Projekttitel
Johanna Schütz-Wolff
Objektbeschreibung

* 10. Juli 1896 in Halle (Saale);† 30. August 1965 in Söcking bei Starnberg
 
Deutsche Textilgestalterin, Bildwirkerin und Grafikerin
 
Johanna Schütz-Wolff ist vor allem als Gründerin der Textilwerkstatt der Burg Giebichenstein (Halle/Saale) bekannt.
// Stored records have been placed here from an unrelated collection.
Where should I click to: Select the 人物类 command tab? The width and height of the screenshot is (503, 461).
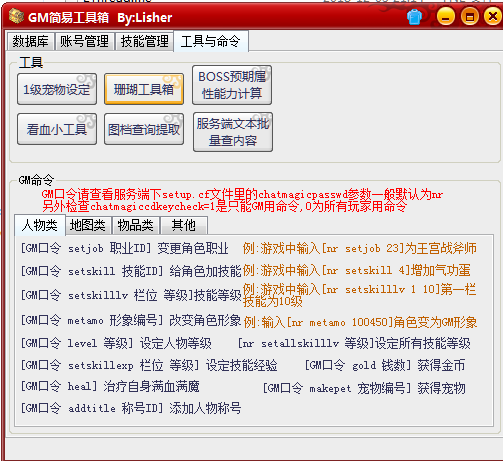click(x=40, y=225)
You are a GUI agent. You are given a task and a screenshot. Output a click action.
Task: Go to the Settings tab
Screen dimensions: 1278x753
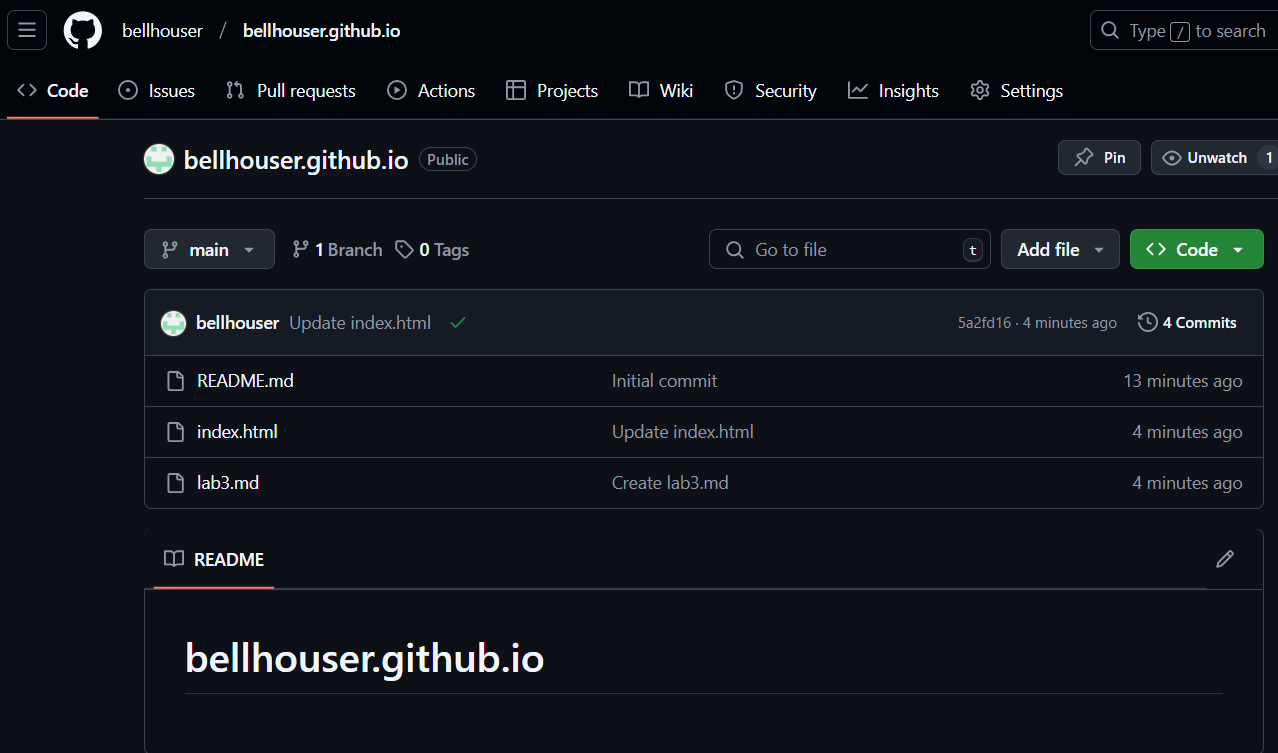1016,91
Ihre Tapisserien sind in der Geschichte der deutschen Bildwirkerei einzigartig. Johanna Wolff besucht von 1915 bis 1918 die Handwerker- und Kunstgewerbeschule in Halle, wo sie auch die Malklasse von Erwin Hahs belegt. In dieser Zeit wird die Einrichtung durch die Reformen ihres Leiters Paul Thiersch eine der führenden Kunstgewerbeschulen in Deutschland. Thiersch weckt in Johanna Wolff die Begeisterung für den Expressionismus. Im Herbst 1920 überträgt er ihr die Leitung der neu eingerichteten Textilklasse und Handweberei an der Kunstgewerbeschule, die sich ab 1921 in der Burg Giebichenstein befindet. Nach ihrer Heirat 1923 mit dem Theologen Paul Schütz, der Geburt ihrer Tochter und fünf Jahren Lehrtätigkeit zieht die Künstlerin mit ihrem Mann nach Schwabendorf bei Marburg um. Hier entstehen großformatige Bildteppiche und feingliedrige Holzstiche. Ende der 1920er Jahre finden ihre oft am Expressionismus orientierten Arbeiten im In- und Ausland große öffentliche Anerkennung. Während des Nationalsozialismus zieht sich Johanna Schütz-Wolff aus dem offiziellen Kunstgeschehen zurück. Aus Angst vor Verfolgung als „entartete“ Künstlerin zerstört sie in einer Nacht 13 ihrer großen Bildteppiche. 1938 wird einer ihrer Bildteppiche beschlagnahmt. Nach 1945 bleibt der Mensch das Hauptmotiv ihrer Werke, manchmal tritt das Tier hinzu. Ab 1950 widmet sie sich dem Farbholzschnitt, in den 1960er Jahren gehört die Monotypie zu ihren bevorzugten Techniken. Ihr letzter Wohnort wird 1954 Söcking bei Starnberg. Ab 1948 kann die Künstlerin im In- und Ausland auf eine Vielzahl von Ausstellungen verweisen. 1955 wird sie auf der Mailänder Triennale mit einer Goldmedaille geehrt und in den Deutschen Kunstrat aufgenommen. 1958 ist sie als einzige und erste Frau für Deutschland auf der Biennale in Venedig vertreten.Ihre Werke befinden sich u.a. in der Nationalgalerie Berlin, in der Pinakothek der Moderne in München, im Museum für Kunst und Gewerbe Hamburg und im Grassimuseum Leipzig.